- What you will do:
Restate word for word the lines that begin the listing and end with the line holding "Open the terminal".

- Material to process:

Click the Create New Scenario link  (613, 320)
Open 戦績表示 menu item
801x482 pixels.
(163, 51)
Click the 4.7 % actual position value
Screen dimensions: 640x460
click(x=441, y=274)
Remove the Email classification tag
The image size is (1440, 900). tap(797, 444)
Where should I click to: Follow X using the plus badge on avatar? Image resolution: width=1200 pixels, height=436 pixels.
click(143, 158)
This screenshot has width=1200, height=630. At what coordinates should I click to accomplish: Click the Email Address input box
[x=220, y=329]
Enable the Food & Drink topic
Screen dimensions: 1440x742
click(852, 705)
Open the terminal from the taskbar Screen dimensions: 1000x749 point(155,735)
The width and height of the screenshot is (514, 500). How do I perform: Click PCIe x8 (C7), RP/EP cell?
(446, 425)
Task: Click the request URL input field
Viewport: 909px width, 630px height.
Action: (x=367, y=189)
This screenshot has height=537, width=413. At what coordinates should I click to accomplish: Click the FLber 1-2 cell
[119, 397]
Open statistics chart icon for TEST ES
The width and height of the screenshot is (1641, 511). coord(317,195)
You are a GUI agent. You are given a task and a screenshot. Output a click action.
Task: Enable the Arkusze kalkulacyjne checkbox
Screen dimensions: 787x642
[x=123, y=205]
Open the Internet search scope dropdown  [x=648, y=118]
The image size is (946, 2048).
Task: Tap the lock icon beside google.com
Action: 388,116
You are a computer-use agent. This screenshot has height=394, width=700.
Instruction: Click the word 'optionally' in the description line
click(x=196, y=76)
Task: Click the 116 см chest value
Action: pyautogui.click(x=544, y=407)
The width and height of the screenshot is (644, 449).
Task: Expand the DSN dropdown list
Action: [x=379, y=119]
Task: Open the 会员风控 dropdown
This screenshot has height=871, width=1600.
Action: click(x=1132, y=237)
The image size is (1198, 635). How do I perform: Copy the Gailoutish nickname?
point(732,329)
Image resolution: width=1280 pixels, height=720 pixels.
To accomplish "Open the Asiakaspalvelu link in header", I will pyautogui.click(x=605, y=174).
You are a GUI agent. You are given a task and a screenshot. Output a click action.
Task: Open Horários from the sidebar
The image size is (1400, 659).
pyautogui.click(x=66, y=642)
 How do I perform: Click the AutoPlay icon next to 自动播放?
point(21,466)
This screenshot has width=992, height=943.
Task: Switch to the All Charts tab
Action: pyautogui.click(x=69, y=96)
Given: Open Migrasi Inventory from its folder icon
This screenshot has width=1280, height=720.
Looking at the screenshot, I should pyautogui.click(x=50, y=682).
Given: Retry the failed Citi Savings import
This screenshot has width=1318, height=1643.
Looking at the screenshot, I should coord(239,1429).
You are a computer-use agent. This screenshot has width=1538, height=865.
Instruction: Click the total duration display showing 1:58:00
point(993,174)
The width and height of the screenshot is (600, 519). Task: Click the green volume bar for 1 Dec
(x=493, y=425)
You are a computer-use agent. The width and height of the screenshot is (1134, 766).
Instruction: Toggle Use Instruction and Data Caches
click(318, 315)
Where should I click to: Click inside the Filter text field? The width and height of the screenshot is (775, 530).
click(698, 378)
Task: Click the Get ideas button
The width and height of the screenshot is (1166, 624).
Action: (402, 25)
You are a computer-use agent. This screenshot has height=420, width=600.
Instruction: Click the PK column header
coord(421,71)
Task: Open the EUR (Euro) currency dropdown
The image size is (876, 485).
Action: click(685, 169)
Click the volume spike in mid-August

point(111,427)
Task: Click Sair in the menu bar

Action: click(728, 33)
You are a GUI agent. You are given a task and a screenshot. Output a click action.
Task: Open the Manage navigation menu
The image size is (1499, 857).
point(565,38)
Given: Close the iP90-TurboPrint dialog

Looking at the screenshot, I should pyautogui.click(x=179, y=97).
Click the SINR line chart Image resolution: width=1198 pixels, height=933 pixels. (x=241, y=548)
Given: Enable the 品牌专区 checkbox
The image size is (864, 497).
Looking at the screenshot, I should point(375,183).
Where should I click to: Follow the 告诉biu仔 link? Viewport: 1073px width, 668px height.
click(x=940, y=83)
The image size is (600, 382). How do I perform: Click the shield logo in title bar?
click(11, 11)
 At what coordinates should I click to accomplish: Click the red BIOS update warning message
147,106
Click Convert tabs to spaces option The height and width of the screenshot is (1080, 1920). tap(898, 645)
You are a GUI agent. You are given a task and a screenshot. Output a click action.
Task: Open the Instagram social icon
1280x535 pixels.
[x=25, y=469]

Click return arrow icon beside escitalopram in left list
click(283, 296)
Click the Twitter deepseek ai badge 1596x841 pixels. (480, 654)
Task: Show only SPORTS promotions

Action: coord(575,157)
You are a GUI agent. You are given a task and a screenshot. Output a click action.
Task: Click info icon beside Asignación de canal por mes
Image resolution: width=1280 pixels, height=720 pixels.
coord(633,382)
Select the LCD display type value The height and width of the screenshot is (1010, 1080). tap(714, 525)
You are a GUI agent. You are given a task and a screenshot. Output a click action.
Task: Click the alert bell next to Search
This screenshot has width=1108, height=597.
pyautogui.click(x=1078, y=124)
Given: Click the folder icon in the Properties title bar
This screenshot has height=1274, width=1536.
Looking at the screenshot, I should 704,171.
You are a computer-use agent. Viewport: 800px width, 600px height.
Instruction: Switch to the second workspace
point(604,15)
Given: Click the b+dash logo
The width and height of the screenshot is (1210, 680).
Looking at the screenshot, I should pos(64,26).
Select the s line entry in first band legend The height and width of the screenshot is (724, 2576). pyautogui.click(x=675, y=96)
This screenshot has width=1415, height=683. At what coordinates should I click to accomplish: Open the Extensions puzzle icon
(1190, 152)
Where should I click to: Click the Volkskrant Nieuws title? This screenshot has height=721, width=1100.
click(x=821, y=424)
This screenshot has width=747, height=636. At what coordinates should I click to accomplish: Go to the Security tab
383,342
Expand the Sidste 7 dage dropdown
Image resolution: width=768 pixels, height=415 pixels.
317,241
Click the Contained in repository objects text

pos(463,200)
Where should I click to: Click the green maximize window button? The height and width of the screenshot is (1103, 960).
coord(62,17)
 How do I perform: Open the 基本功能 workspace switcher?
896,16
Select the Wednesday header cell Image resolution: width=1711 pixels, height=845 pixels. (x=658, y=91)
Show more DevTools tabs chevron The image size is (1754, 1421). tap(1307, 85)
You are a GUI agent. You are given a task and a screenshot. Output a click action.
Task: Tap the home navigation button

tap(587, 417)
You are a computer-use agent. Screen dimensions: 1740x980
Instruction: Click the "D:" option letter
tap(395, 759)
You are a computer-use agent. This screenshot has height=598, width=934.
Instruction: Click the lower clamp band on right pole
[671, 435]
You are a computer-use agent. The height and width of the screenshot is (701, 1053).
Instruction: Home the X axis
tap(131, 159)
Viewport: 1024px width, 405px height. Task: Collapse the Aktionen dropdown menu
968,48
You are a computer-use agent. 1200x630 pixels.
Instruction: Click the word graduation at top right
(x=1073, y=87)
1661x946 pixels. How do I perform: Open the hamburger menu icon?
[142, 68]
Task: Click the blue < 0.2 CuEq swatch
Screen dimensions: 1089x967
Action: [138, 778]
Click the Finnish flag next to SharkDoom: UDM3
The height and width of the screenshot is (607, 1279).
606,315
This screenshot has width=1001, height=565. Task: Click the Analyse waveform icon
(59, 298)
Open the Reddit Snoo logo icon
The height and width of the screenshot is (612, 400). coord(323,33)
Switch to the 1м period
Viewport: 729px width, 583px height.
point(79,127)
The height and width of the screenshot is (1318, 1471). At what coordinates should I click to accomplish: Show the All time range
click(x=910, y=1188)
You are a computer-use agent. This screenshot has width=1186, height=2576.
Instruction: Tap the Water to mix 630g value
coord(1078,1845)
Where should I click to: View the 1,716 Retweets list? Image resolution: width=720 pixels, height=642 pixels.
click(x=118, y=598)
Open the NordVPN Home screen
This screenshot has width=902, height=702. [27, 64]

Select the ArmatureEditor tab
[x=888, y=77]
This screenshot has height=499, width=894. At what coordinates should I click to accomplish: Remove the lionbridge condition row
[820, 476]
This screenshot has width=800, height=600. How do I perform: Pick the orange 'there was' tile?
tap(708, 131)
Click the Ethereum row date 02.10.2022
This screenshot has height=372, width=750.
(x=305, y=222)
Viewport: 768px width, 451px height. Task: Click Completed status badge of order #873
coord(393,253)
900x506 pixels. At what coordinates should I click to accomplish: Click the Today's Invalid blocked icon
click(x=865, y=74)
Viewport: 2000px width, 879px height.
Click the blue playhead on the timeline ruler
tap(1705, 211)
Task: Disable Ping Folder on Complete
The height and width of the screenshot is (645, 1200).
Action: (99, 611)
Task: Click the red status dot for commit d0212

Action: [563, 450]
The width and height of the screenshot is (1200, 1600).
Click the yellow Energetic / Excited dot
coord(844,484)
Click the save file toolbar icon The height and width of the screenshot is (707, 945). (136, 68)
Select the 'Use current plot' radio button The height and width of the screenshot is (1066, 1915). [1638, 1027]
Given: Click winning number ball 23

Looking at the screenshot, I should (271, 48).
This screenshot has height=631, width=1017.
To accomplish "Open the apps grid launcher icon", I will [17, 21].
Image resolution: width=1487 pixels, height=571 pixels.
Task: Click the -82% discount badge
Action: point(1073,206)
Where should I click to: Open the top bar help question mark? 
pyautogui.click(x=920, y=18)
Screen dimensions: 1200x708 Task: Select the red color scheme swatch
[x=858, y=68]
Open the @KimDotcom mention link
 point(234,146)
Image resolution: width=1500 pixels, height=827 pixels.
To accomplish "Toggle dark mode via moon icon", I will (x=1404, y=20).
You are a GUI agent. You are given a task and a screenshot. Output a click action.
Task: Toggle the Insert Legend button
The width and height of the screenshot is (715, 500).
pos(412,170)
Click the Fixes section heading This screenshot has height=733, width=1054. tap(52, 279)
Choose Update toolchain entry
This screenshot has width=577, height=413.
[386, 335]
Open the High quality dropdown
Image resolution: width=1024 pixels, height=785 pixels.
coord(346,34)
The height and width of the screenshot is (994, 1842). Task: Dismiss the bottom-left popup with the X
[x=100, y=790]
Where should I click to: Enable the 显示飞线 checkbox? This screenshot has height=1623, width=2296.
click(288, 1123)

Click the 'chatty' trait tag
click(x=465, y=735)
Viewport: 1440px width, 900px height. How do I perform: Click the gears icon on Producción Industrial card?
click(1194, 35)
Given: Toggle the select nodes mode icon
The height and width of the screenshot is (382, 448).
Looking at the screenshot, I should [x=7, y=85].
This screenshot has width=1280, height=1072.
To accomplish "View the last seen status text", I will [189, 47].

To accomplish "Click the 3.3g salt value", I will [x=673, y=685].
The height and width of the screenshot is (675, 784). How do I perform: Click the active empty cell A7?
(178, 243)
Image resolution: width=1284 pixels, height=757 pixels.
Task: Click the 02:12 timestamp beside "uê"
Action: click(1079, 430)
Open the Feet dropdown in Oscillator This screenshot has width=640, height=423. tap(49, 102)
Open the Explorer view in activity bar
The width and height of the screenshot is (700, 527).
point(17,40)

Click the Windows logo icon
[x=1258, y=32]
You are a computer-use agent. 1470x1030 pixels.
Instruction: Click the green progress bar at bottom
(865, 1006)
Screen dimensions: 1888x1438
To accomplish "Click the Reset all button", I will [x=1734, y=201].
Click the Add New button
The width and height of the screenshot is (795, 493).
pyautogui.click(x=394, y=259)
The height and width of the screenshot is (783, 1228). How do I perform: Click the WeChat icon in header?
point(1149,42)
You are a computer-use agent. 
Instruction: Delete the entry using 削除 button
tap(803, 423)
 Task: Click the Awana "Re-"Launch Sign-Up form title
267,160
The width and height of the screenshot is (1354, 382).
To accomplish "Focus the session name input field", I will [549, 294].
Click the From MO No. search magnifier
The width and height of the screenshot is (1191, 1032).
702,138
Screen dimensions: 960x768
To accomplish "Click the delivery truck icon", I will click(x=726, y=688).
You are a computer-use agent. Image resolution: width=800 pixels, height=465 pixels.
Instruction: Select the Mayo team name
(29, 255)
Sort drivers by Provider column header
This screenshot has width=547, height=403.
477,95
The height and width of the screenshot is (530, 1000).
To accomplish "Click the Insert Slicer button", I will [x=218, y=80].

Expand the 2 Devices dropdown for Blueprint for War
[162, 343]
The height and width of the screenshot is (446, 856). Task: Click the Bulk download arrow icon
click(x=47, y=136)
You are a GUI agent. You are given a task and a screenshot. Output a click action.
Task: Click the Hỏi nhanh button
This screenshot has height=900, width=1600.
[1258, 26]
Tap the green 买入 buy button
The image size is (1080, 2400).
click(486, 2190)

- Task result:
Click the Create New Scenario link  (613, 320)
Open 戦績表示 menu item
801x482 pixels.
(163, 51)
Click the 4.7 % actual position value
Screen dimensions: 640x460
click(x=441, y=274)
Remove the Email classification tag
The image size is (1440, 900). tap(797, 444)
Where should I click to: Follow X using the plus badge on avatar? Image resolution: width=1200 pixels, height=436 pixels.
click(143, 158)
This screenshot has width=1200, height=630. At what coordinates should I click to accomplish: Click the Email Address input box
[x=220, y=329]
Enable the Food & Drink topic
Screen dimensions: 1440x742
click(852, 705)
Open the terminal from the taskbar Screen dimensions: 1000x749 point(155,735)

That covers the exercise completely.